* _Task objective_:
Please rename "speech bubble" to "chat bubble" in the material, starting with the line with "Task: Click the Name field label" and going on through the line with "Looking at the screenshot, I should click(x=525, y=885).". Give back only those lines, with everything else left unchanged.

* _Rows_:
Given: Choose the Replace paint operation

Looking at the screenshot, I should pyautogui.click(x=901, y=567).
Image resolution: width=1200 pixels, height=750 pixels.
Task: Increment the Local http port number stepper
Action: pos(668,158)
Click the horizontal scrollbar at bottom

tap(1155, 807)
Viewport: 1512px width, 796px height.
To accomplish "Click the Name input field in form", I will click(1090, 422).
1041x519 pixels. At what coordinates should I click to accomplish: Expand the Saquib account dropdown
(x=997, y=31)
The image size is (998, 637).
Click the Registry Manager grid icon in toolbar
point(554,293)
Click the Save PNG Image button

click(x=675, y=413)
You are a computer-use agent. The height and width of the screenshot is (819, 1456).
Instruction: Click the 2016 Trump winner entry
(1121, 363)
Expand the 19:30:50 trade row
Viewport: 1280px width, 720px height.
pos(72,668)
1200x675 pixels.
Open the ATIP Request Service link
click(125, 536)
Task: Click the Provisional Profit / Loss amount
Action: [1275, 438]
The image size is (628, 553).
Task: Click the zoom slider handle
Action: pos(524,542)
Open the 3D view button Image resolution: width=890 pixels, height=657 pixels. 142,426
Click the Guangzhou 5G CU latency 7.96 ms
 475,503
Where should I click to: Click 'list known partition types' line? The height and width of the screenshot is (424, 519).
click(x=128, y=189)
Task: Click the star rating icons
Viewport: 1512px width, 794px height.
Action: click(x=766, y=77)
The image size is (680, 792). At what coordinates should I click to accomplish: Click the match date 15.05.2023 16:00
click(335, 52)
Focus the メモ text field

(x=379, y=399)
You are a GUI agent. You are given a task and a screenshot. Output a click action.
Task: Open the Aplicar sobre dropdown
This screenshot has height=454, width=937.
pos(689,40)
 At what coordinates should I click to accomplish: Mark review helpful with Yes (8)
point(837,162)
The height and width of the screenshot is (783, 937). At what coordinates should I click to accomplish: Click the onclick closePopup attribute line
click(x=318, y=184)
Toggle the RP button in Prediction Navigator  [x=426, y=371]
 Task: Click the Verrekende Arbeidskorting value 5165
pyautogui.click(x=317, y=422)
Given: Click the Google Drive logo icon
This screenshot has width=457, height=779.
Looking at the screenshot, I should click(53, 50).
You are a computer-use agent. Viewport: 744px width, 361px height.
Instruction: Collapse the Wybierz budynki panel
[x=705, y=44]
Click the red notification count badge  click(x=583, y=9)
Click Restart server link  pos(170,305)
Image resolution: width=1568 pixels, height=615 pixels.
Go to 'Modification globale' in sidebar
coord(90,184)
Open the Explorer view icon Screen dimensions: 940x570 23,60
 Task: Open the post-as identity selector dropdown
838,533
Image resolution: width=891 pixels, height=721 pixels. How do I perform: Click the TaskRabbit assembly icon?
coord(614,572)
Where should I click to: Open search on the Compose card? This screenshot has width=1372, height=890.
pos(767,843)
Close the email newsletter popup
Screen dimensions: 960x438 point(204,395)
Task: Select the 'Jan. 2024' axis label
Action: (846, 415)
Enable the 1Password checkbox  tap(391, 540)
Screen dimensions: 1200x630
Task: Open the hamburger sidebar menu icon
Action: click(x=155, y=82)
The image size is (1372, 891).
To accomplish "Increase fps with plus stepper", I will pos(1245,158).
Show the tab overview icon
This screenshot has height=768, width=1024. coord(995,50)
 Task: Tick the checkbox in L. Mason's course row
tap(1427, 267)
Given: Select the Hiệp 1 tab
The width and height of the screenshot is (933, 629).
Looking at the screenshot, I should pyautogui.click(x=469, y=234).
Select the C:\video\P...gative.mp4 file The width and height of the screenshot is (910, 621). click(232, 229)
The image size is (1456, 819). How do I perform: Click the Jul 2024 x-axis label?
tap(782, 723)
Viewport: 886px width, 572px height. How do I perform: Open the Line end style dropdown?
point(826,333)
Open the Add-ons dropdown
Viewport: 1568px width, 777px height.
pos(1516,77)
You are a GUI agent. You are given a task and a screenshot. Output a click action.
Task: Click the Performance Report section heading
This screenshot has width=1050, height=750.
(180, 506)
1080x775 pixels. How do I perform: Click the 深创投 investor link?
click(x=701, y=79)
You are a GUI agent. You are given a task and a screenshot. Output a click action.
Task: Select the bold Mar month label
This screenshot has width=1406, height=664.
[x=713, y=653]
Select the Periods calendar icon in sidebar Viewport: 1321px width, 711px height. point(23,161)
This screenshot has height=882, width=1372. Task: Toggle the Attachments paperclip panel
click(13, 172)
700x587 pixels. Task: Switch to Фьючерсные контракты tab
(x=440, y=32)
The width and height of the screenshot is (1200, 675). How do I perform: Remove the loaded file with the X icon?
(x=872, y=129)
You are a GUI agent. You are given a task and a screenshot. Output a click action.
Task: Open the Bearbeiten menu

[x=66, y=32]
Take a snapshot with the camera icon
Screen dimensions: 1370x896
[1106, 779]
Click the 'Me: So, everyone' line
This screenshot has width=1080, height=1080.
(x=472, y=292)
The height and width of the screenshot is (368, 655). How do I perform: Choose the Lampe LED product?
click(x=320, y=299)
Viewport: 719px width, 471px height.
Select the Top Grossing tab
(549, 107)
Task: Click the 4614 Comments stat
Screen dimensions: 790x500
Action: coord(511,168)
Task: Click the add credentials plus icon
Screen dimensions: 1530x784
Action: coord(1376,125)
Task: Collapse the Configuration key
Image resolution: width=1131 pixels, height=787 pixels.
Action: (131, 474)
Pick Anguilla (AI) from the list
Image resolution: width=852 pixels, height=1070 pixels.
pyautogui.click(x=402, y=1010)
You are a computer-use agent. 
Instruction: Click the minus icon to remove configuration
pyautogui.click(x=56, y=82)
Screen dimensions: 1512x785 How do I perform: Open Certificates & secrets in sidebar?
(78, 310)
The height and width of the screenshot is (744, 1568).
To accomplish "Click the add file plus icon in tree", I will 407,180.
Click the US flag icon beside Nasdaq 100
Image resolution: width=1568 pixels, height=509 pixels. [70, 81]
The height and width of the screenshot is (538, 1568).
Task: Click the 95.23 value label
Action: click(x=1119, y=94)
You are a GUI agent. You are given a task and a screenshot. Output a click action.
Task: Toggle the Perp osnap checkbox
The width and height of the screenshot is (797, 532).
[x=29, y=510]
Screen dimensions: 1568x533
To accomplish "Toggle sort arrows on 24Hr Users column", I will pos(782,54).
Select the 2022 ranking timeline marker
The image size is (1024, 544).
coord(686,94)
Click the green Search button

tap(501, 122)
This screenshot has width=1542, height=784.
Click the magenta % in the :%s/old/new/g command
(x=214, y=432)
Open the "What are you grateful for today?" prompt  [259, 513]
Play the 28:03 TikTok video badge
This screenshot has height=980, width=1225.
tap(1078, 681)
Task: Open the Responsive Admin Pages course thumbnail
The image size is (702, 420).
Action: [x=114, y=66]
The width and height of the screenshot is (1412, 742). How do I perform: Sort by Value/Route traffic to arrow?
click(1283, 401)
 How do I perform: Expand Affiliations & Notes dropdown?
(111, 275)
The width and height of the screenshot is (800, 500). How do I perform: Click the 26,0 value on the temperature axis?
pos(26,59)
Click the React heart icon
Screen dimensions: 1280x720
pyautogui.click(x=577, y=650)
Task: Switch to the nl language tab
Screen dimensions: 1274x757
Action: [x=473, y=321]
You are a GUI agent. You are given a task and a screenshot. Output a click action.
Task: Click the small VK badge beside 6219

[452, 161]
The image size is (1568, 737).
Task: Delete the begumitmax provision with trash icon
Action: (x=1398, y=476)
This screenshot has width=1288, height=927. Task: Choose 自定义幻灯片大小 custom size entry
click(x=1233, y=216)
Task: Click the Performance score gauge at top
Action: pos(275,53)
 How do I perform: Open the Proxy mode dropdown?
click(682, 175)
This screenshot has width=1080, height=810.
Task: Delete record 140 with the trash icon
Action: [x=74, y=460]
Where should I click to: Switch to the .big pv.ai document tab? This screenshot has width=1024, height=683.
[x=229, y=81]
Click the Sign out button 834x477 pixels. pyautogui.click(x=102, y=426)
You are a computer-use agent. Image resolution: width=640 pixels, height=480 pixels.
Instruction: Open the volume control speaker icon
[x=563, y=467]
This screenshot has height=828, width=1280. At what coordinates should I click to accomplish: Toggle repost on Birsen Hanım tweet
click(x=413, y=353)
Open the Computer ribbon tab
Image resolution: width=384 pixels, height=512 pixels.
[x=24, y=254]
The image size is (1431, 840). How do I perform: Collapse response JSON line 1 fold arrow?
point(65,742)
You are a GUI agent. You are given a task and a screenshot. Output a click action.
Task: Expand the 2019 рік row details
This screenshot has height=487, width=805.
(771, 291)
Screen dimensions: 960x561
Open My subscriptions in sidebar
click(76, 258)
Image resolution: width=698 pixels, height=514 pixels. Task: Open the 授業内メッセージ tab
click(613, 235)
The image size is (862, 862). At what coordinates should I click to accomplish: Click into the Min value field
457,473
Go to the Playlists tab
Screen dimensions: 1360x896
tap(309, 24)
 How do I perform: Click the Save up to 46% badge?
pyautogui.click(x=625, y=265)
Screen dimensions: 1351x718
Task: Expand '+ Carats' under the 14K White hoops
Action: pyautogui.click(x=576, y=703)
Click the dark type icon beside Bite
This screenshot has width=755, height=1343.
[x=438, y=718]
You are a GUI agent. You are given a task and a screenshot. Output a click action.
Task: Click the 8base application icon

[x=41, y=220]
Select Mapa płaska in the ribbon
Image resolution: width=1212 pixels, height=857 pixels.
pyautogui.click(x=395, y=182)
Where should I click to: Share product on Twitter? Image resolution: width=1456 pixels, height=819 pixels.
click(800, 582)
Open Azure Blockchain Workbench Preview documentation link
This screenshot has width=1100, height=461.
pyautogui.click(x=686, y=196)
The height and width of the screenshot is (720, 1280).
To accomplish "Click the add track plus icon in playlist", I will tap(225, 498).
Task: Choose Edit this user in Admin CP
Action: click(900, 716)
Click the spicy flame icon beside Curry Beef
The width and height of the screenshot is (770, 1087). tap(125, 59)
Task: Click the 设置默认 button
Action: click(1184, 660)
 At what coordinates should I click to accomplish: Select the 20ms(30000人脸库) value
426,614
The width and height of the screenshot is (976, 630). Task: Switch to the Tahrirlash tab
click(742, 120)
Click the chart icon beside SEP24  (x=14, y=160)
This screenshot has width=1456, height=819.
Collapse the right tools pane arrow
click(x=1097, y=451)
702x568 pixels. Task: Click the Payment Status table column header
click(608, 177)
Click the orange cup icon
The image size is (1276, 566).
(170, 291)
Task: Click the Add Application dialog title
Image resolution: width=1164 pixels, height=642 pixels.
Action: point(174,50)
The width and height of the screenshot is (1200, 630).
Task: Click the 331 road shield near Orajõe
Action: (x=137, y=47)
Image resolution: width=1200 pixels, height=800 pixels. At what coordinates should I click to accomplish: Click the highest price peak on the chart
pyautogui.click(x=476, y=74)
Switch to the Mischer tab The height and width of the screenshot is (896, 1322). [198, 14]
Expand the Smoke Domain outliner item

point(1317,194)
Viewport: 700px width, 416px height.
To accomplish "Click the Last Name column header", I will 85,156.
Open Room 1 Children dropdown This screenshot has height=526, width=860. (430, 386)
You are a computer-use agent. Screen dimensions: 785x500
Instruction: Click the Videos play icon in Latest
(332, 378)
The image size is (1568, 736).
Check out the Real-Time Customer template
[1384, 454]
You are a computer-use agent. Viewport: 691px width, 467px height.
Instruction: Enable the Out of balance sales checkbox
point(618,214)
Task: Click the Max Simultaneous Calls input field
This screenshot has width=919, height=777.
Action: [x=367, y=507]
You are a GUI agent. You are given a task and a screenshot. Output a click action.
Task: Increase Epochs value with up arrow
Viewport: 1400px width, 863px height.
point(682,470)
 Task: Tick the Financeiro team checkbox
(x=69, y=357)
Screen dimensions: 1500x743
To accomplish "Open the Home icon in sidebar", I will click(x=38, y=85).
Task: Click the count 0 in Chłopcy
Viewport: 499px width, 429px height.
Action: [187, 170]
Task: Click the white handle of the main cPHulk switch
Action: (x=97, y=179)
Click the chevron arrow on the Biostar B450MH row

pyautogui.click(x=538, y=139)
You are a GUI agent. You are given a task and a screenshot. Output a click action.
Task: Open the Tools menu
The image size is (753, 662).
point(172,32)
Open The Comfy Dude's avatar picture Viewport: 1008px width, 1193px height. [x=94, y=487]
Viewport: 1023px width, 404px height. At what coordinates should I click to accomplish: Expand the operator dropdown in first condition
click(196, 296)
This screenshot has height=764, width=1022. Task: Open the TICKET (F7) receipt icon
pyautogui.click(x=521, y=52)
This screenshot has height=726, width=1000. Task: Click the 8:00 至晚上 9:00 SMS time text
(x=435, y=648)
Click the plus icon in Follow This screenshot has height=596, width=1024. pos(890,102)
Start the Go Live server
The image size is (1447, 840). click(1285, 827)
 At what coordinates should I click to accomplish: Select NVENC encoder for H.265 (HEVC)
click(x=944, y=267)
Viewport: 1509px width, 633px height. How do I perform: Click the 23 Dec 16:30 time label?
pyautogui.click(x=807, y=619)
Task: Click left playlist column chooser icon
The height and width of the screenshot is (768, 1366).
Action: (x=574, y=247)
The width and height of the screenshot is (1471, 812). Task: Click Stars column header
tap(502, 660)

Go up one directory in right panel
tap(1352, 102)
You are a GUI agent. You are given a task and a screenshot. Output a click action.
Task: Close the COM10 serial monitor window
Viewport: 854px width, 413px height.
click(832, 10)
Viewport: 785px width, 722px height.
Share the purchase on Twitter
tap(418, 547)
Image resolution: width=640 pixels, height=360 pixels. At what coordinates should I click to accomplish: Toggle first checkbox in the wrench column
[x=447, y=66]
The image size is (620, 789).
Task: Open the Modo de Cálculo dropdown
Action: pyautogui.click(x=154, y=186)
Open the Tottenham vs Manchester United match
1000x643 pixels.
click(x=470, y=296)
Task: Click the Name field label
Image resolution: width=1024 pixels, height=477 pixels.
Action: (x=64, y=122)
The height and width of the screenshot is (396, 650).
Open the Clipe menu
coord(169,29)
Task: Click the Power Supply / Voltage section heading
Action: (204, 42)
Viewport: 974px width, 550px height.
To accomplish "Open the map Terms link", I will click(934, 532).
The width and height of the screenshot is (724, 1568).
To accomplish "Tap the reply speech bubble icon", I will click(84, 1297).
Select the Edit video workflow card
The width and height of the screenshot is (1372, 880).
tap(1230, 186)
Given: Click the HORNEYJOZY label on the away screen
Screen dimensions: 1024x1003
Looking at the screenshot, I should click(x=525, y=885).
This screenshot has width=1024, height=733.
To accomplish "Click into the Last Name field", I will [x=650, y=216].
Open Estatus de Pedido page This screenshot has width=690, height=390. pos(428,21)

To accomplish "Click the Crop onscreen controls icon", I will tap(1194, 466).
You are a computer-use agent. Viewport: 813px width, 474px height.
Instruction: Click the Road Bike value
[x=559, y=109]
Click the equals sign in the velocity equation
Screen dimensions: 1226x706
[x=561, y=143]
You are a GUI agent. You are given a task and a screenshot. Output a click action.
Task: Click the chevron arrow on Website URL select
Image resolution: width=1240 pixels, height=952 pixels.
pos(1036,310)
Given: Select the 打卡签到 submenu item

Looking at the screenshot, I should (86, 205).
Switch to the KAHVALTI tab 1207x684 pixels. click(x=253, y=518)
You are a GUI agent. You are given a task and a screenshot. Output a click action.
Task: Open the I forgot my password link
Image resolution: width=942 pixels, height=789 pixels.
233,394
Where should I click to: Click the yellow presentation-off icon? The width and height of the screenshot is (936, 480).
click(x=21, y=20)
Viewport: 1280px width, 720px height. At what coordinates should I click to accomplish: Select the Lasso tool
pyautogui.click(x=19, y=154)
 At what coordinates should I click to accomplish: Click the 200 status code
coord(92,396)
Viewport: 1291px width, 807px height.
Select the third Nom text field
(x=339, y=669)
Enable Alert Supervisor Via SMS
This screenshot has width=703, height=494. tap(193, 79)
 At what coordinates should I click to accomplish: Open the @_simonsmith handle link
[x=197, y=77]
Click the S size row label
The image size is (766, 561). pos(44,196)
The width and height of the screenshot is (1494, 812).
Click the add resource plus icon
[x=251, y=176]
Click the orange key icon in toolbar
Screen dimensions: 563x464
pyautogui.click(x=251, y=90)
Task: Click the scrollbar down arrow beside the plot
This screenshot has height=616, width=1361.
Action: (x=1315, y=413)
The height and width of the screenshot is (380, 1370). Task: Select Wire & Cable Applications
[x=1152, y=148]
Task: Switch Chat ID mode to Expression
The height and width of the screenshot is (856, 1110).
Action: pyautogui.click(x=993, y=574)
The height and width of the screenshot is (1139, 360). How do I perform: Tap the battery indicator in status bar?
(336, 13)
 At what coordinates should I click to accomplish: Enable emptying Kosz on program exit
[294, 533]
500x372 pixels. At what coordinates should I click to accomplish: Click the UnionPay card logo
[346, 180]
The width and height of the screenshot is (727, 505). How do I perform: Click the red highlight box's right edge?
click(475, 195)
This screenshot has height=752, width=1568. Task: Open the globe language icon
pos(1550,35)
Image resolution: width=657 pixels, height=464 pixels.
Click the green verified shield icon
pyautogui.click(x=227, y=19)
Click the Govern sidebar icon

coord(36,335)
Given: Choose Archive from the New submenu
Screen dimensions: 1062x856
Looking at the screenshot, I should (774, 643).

* _Exercise response_:
Task: Click the Name field label
Image resolution: width=1024 pixels, height=477 pixels.
Action: (x=64, y=122)
The height and width of the screenshot is (396, 650).
Open the Clipe menu
coord(169,29)
Task: Click the Power Supply / Voltage section heading
Action: (204, 42)
Viewport: 974px width, 550px height.
To accomplish "Open the map Terms link", I will click(934, 532).
The width and height of the screenshot is (724, 1568).
To accomplish "Tap the reply chat bubble icon", I will click(84, 1297).
Select the Edit video workflow card
The width and height of the screenshot is (1372, 880).
tap(1230, 186)
Given: Click the HORNEYJOZY label on the away screen
Screen dimensions: 1024x1003
Looking at the screenshot, I should click(x=525, y=885).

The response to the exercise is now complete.